Broader policy arc: past milestones and future implications

South Korea’s approach to tokenized deposits isn’t new. The MOEF has referenced earlier efforts to pilot tokenized deposits for policy objectives, including a March initiative with the Environment Ministry and the Bank of Korea to fund electric-vehicle charging infrastructure subsidies. Those programs reflect a broader ambition to integrate tokenized payment rails into public finance, with the MOEF signaling a goal of converting a significant portion of treasury fund execution to digital instruments by 2030. The current Sejong pilot appears to be a natural extension of that strategy, moving from subsidy-specific pilots toward more routine public-spending workflows.

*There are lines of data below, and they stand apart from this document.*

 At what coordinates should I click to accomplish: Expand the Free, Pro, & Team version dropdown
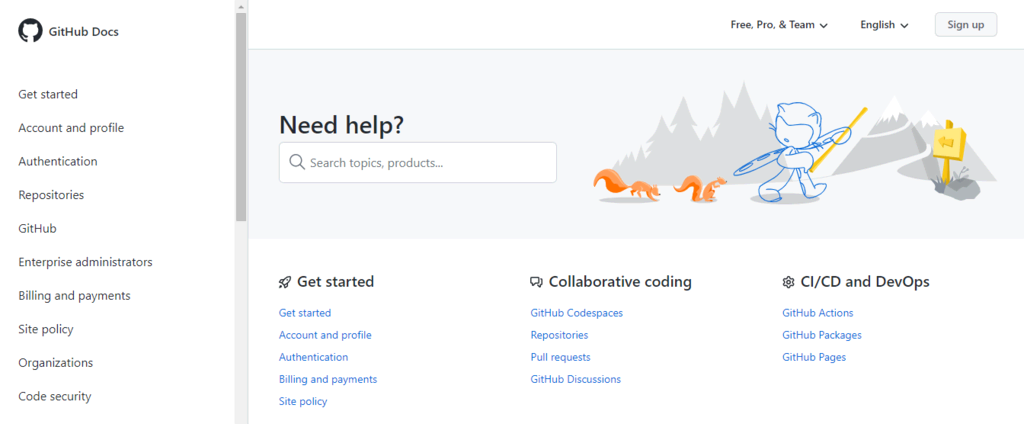[779, 25]
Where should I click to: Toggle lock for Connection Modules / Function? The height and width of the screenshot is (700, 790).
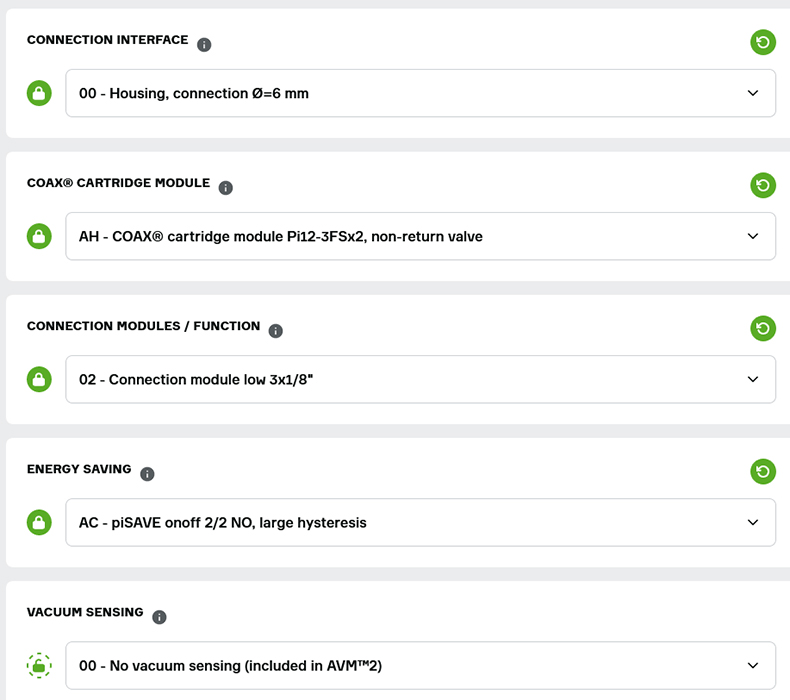39,380
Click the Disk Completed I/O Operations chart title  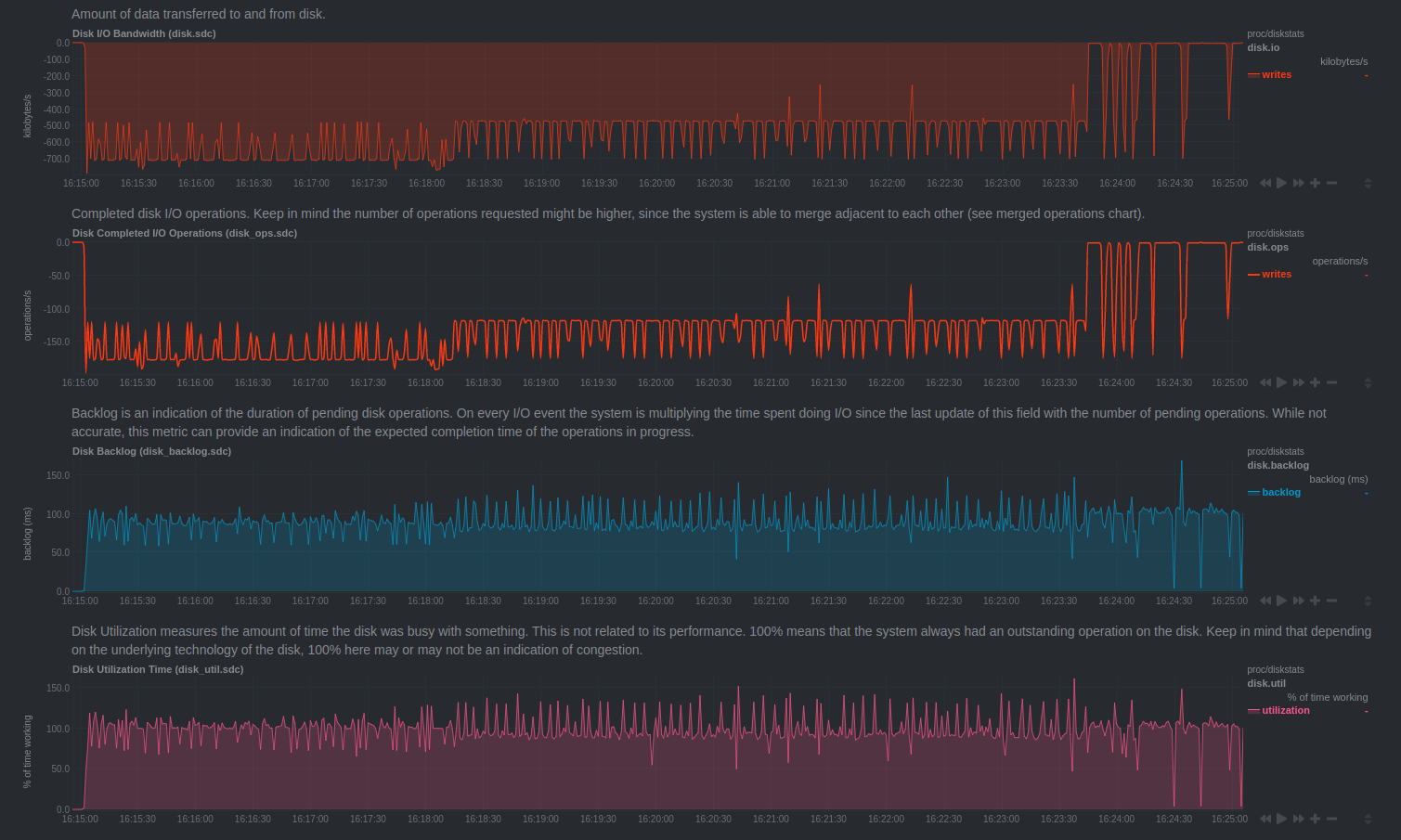185,233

The evolution of these pilots sits within a wider regulatory and financial landscape in which central banks, ministries, and financial institutions are testing how tokenized, bank-backed money could coexist with traditional currency and payments. If the Sejong test succeeds, it could provide a concrete blueprint for how government agencies implement programmable money in a controlled, auditable manner before expanding to other departments or broader categories of spending.

Implications for investors, builders, and public governance

For the crypto and fintech communities, the MOEF’s sandbox demonstrates a growing appetite for studying how tokenized financial instruments can operate within a regulated government-finance context. Success would offer several potential benefits: enhanced visibility into government disbursements, tighter controls over spending categories and timing, and the opportunity to build interoperable rails that connect banks, public agencies, and private-sector contractors in a traceable, programmable framework.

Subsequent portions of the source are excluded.